++++ Dataset ++++

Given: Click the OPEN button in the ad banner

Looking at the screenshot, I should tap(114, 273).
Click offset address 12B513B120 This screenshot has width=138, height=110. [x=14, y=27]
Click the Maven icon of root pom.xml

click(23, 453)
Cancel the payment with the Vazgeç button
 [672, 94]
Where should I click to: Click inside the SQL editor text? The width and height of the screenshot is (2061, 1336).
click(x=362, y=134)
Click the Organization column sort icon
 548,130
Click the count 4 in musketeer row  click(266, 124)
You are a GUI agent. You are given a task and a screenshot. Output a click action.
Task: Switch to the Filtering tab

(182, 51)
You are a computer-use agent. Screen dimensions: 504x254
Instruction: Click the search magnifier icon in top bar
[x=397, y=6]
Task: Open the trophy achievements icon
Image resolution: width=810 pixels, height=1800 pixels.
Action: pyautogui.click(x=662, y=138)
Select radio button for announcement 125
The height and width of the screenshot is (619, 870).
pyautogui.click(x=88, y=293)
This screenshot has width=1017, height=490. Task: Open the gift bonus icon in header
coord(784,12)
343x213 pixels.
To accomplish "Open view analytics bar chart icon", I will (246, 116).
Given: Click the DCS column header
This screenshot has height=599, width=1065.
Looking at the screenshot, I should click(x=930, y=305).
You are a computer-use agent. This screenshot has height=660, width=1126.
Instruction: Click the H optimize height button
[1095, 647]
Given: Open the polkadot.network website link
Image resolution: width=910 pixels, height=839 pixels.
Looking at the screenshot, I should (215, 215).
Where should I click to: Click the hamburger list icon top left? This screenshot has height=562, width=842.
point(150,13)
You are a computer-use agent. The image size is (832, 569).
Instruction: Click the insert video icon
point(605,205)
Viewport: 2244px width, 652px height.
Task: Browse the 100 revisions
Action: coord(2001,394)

++++

■ Task description ■
Reproduce every line of the data above word for word, leaving nothing out.

■ Answer to this problem ■
Given: Click the OPEN button in the ad banner

Looking at the screenshot, I should tap(114, 273).
Click offset address 12B513B120 This screenshot has width=138, height=110. [x=14, y=27]
Click the Maven icon of root pom.xml

click(23, 453)
Cancel the payment with the Vazgeç button
 [672, 94]
Where should I click to: Click inside the SQL editor text? The width and height of the screenshot is (2061, 1336).
click(x=362, y=134)
Click the Organization column sort icon
 548,130
Click the count 4 in musketeer row  click(266, 124)
You are a GUI agent. You are given a task and a screenshot. Output a click action.
Task: Switch to the Filtering tab

(182, 51)
You are a computer-use agent. Screen dimensions: 504x254
Instruction: Click the search magnifier icon in top bar
[x=397, y=6]
Task: Open the trophy achievements icon
Image resolution: width=810 pixels, height=1800 pixels.
Action: pyautogui.click(x=662, y=138)
Select radio button for announcement 125
The height and width of the screenshot is (619, 870).
pyautogui.click(x=88, y=293)
This screenshot has width=1017, height=490. Task: Open the gift bonus icon in header
coord(784,12)
343x213 pixels.
To accomplish "Open view analytics bar chart icon", I will (246, 116).
Given: Click the DCS column header
This screenshot has height=599, width=1065.
Looking at the screenshot, I should click(x=930, y=305).
You are a computer-use agent. This screenshot has height=660, width=1126.
Instruction: Click the H optimize height button
[1095, 647]
Given: Open the polkadot.network website link
Image resolution: width=910 pixels, height=839 pixels.
Looking at the screenshot, I should (215, 215).
Where should I click to: Click the hamburger list icon top left? This screenshot has height=562, width=842.
point(150,13)
You are a computer-use agent. The image size is (832, 569).
Instruction: Click the insert video icon
point(605,205)
Viewport: 2244px width, 652px height.
Task: Browse the 100 revisions
Action: coord(2001,394)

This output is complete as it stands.